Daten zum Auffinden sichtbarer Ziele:
————————

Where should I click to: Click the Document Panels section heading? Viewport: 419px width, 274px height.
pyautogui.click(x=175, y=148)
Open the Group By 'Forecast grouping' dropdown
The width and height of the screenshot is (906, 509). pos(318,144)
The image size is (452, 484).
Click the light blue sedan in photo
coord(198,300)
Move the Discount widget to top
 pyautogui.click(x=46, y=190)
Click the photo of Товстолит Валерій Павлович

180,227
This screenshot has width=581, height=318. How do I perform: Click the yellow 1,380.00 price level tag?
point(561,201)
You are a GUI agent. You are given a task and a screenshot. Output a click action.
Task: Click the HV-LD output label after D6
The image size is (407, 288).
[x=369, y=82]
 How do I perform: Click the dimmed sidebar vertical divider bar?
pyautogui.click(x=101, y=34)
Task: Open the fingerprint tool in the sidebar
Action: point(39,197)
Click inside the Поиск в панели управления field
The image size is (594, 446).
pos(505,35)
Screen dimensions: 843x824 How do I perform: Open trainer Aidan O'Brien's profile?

————————

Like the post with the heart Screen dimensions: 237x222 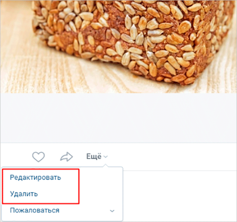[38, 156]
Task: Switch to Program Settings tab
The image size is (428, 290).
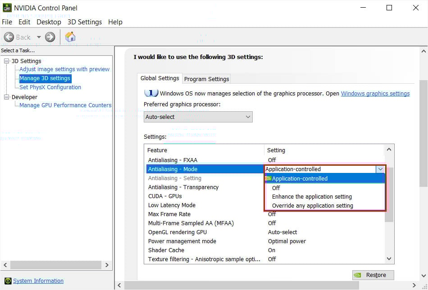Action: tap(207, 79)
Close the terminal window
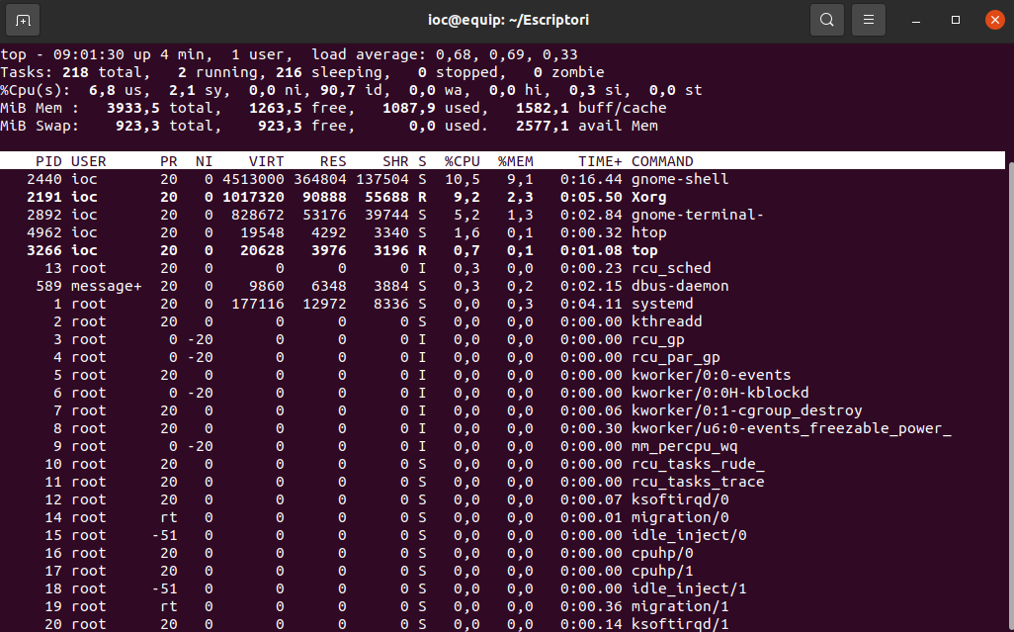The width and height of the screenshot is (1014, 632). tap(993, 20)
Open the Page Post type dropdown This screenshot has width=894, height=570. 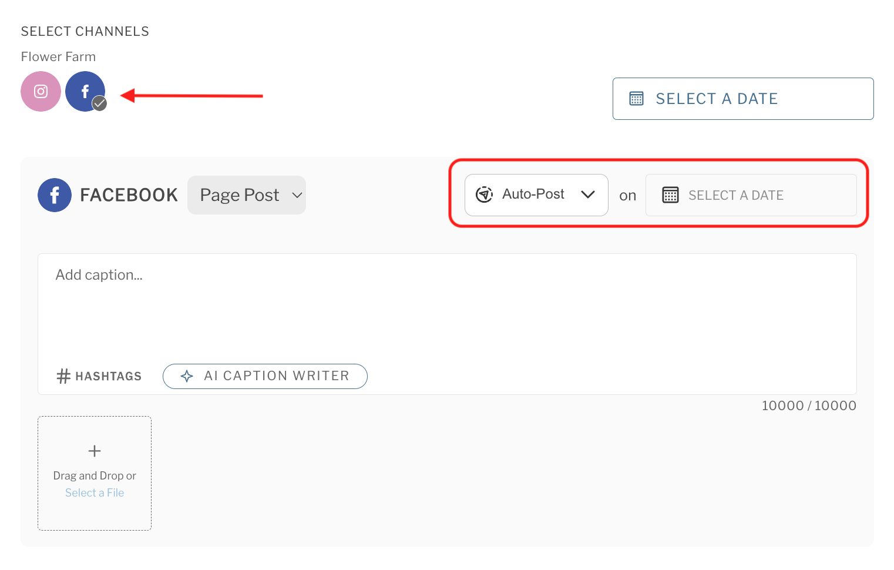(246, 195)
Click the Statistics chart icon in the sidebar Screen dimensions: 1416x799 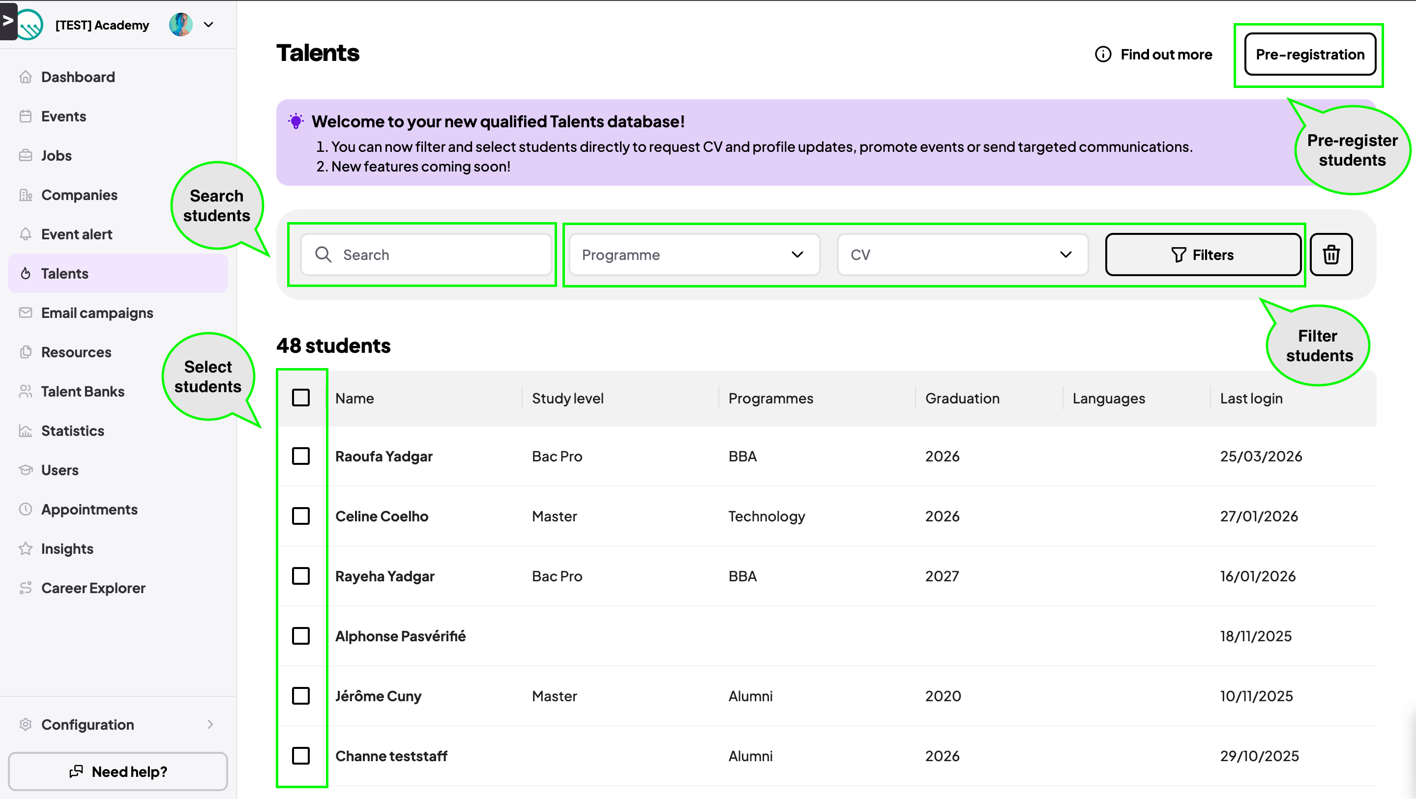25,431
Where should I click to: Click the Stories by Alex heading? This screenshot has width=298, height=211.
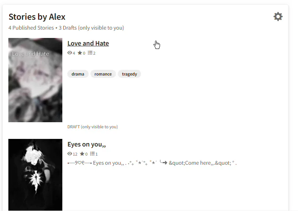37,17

————————

Zählen Sie, wie viele Zeilen der obigen Daten die Zeichenfolge „perform“ enthalten, wobei Groß- und Kleinschreibung zu beachten ist. Geben Sie ausschließlich die Anzahl an.

VOLLSTÄNDIGE LÖSUNG: 3